What is the role of collective action in building a more sustainable and resilient fashion industry?
Collectively, we need to put water access and worker wellbeing at the top of the list. That is why Gap Inc is a founding member of the Water Resilience Coalition. The Water Resilience Coalition is a good example of how working together brings more scale, scope and speed behind positively impacting communities.
Jason Morrison joined the Pacific Institute in 1993 and became its president in October 2016. As president, he oversees the Institute and its activities, focusing on broadening and amplifying the organization’s reach and impact.
Additionally, Jason serves as the Head of the CEO Water Mandate, an initiative of the United Nations Global Compact, and has supported the initiative since 2008 with applied research, event organization, and other services. He is also a co-founder of the Alliance for Water Stewardship (AWS), a global initiative that has developed and is now implementing a freshwater certification program to advance responsible water practices by water providers and large-scale users.
He previously directed the Institute’s Corporate Sustainability Program, studying the policy implications of private sector sustainability initiatives, with a focus on freshwater-related business risks and on sustainable water management in the business community.
Mark Breitbard leads Gap, one of the world’s most iconic apparel brands and the authority on American casual style. In addition, he is responsible for the company’s Franchise, Strategic Alliances and Licensing business, Intermix and Janie and Jack.
Mark is a leader with clear vision and the proven ability to drive transformation and innovation. He has more than 25 years of retail leadership experience, serving in numerous product, creative and management roles at major global brands. He began leading Gap global in 2020 and has laid a foundation to turn the brand around through new positioning and a new operating model. Mark held leadership positions across Gap and was instrumental in delivering the product-led resurgence of?Gap’s North America?business between 2010-2013.

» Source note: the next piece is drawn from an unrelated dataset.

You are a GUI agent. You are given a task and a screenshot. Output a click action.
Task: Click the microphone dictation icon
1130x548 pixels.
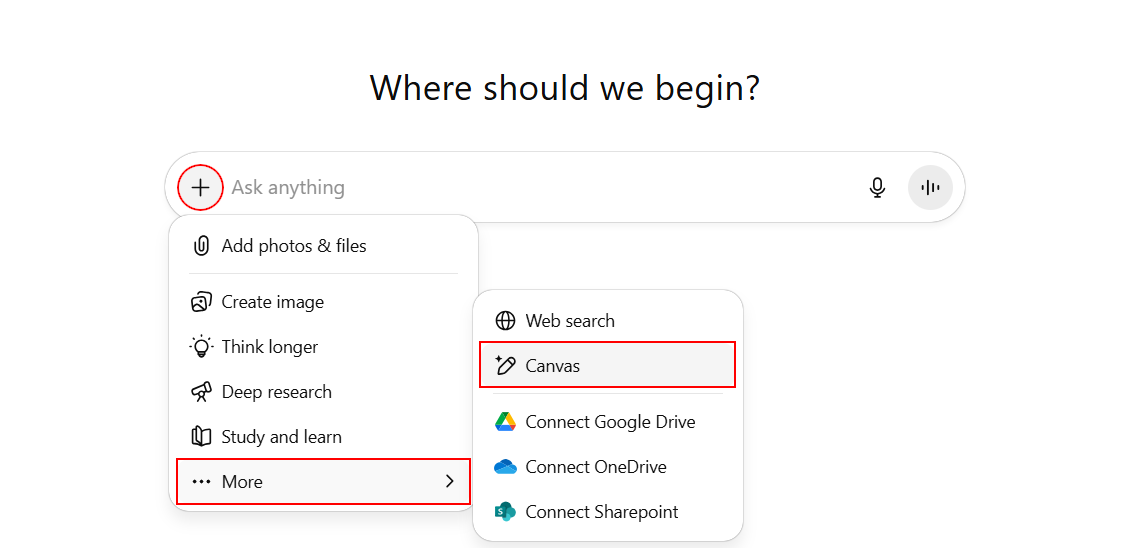tap(877, 187)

In 2017, he rejoined Gap Inc. as CEO and President for Banana Republic and during that time stabilized the business and launched new access points, including a rental subscription service, Style Passport, a partnership with thredUP, the world’s largest fashion resale platform, as well as the acquisition of Janie & Jack in 2019.
Prior to this, Mark served as chief executive officer at The Gymboree Corporation from 2013 until early 2017. From 2010 to 2013, Mark held leadership positions across Gap North America, where he was instrumental in delivering the product-led resurgence of Gap’s North America business. He also served as chief merchandising and creative officer of Old Navy from 2009 to early 2010. Previously, Mark served in leadership roles at Levi Strauss & Co. and Abercrombie & Fitch. Mark graduated from Vassar College and earned a Master of Business Administration from the Haas School of Business at the University of California, Berkeley.